BLOCCO DI TESTO
※
Il bullismo, ovvero il fenomeno delle prevaricazioni fra bambini e
ragazzi, si presenta nel nostro paese con un’incidenza ormai
preoccupante. I mezzi di comunicazione si occupano praticamente ogni
giorno di episodi del genere, facendo emergere un nucleo di
ingiustizie e sofferenze che lascia sgomenti.
Negli ultimi anni la
ricerca sul bullismo è progredita di pari passo col diffondersi del
fenomeno. Sappiamo con certezza che fin dalla scuola elementare i
bambini non sono tutti uguali, che ci sono le vittime e i
persecutori, quelli che subiscono le prepotenze e quelli che le
fanno, bambini che per acquisire rispetto e superiorità usano la
forza fisica o la costrizione psicologica e bambini che di tali
violenze sono gli abituali destinatari. E gli adulti?
※
CONSEGNA
Rispondi alle domande sul testo dedicato al bullismo:
(a) Con quale frequenza i mezzi di comunicazione si occupano di episodi di bullismo?
(b) Di pari passo con che cosa è progredita negli ultimi anni la ricerca sul bullismo?
(c) Da quale grado di scuola i bambini, secondo il testo, non sono tutti uguali?

SEGMENTO DI DATI
※
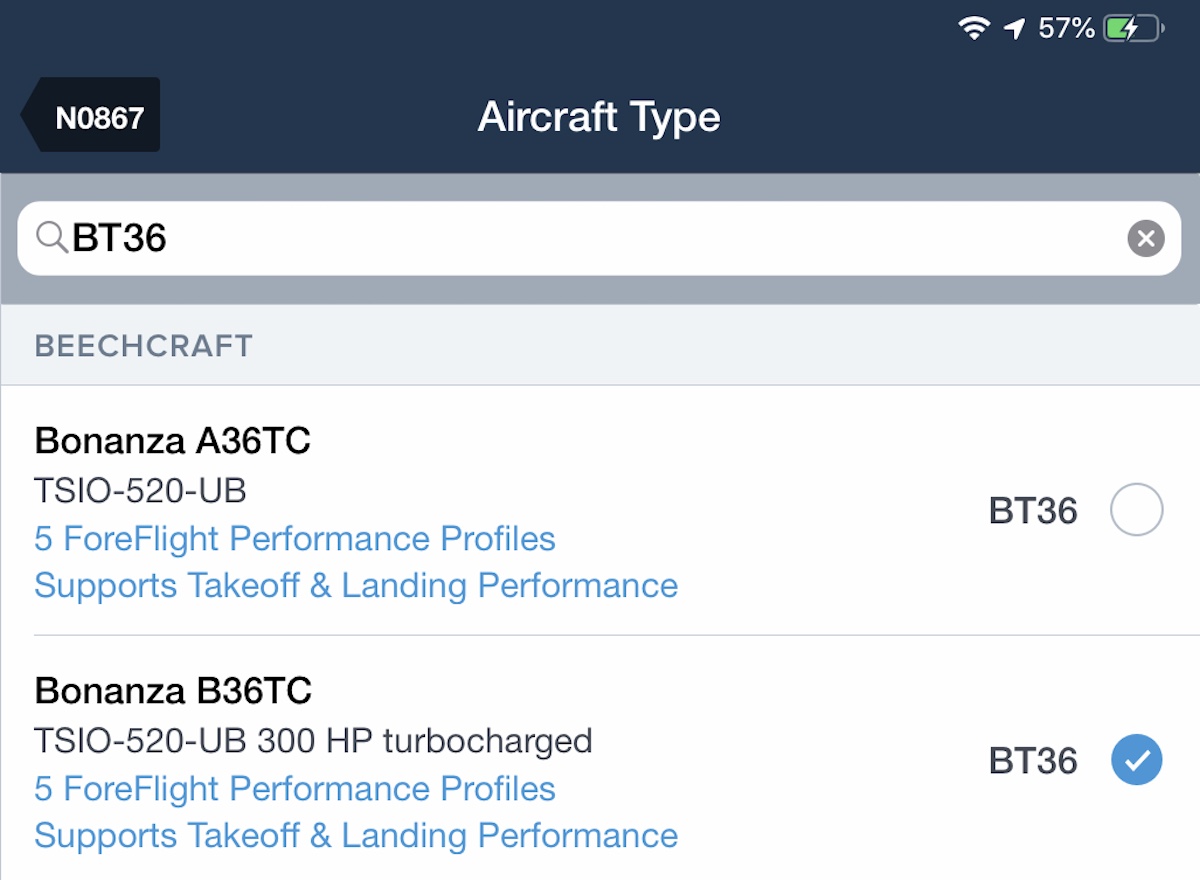Select the Bonanza B36TC title
Screen dimensions: 1200x880
click(x=173, y=690)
※
RISULTATO
(a) Praticamente ogni giorno.
(b) Col diffondersi del fenomeno.
(c) Fin dalla scuola elementare.